Exercise set:
(1) Read the passage on reciprocity in relationships below and say whether each statement agrees with it: (a) the writer believes a leader must be able to form strong relationships in order to lead; (b) the dictionary definition presents reciprocity as a one-sided giving of favors; (c) score keeping often stops a good deed from being done. For each, answer yes or no and quote the words of the passage that decide it.
(2) Pick up the passage on reciprocity in relationships below from its final sentence and continue it in the same voice.

Career Tip: Show Enthusiasm in ALL of Your Work
Business June 14th, 2010The Joy of Reciprocity in Relationships
There are a number of rules and laws that are often used to describe leadership, such as Steven Covey’s laws of leadership and specifically the law of reciprocity. This one happens to show up in leadership to me because leadership is so heavily dependent on building great relationships. I believe any leader has to be able to form strong relationships to lead and so I’ve put a spin on this law to look at it more specifically with the joy of reciprocity in relationships. The dictionary definition of reciprocity is:
A mutual or cooperative interchange of favors or privileges, especially the exchange of rights or privileges of trade.
That exchange of favors that seems so natural with benefits for both parties is also, unfortunately, what gets in people’s way before reciprocity ever occurs. People get caught up in looking for the immediate benefit to themselves in many situations and don’t initiate that generous first step of offering their own help or service first. They also often expect a favor in return or feel that they owe someone who has done good to them. This selfish thinking or score keeping often stops a good deed from being done in the first place, which over time limits the good deeds returned. Its a cascade effect and emphasizes cynical thinking and just reinforces the selfish attitude and solitude for an individual.

Data block:
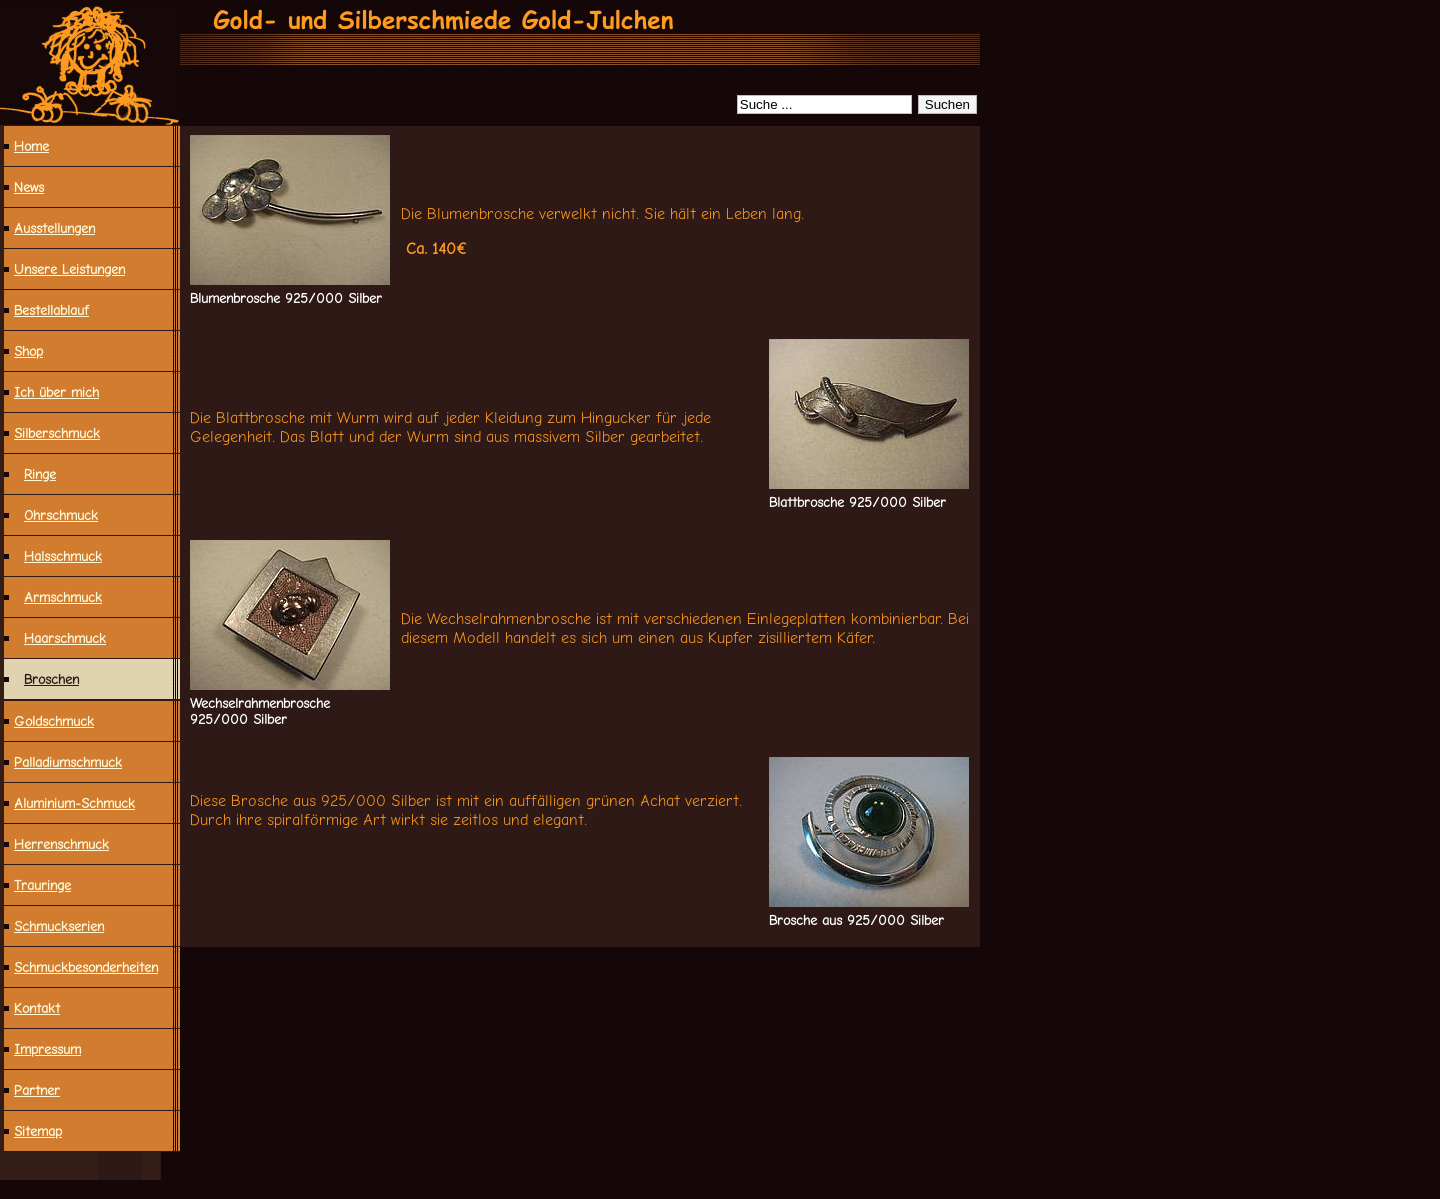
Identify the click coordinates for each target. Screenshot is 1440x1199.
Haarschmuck (65, 638)
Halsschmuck (63, 556)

Exercise answers:
(1)
(a) Yes: "I believe any leader has to be able to form strong relationships to lead"
(b) No: "A mutual or cooperative interchange of favors or privileges"
(c) Yes: "This selfish thinking or score keeping often stops a good deed from being done in the first place"

(2)
The law of reciprocity is NOT a law that can be measured in any instance of time or even between the same parties involved for the give and take. It works across ones whole life and so the payback or benefit can’t be recognized by looking at any scorecard with an individual or even in a specific relationship. Its a balance beyond any single measure, any single relationship and even beyond the time you serve here on earth (Romans 2:6 – He will reward each one according to his works)
Instead, what needs to occur is simple generosity. Be willing to offer help, give that time, pay for lunch, make that apology first, share some vulnerable personal story, step out of your comfort zone, make a step in faith, be brave, be first and be generous. Do this without keeping score, offer it every chance you get. Put the effort into your relationships without expectation! Everything about doing this changes your attitude, increases your outlook and joy in life and is eventually paid back, if not immediately, later in life and even in eternity. Every personal connection you develop is another opportunity in your life, both with business colleagues, friendships and family. A generous mind will graciously give AND accept offerings of help, money, service and advice. And these will come to you more naturally, and at the time of need for yourself or others. So, put everything you can into your relationships and experience the joy of that on its own and eventually the joy of the reciprocity that will occur if you simply put in everything you can and let the law of reciprocity occur!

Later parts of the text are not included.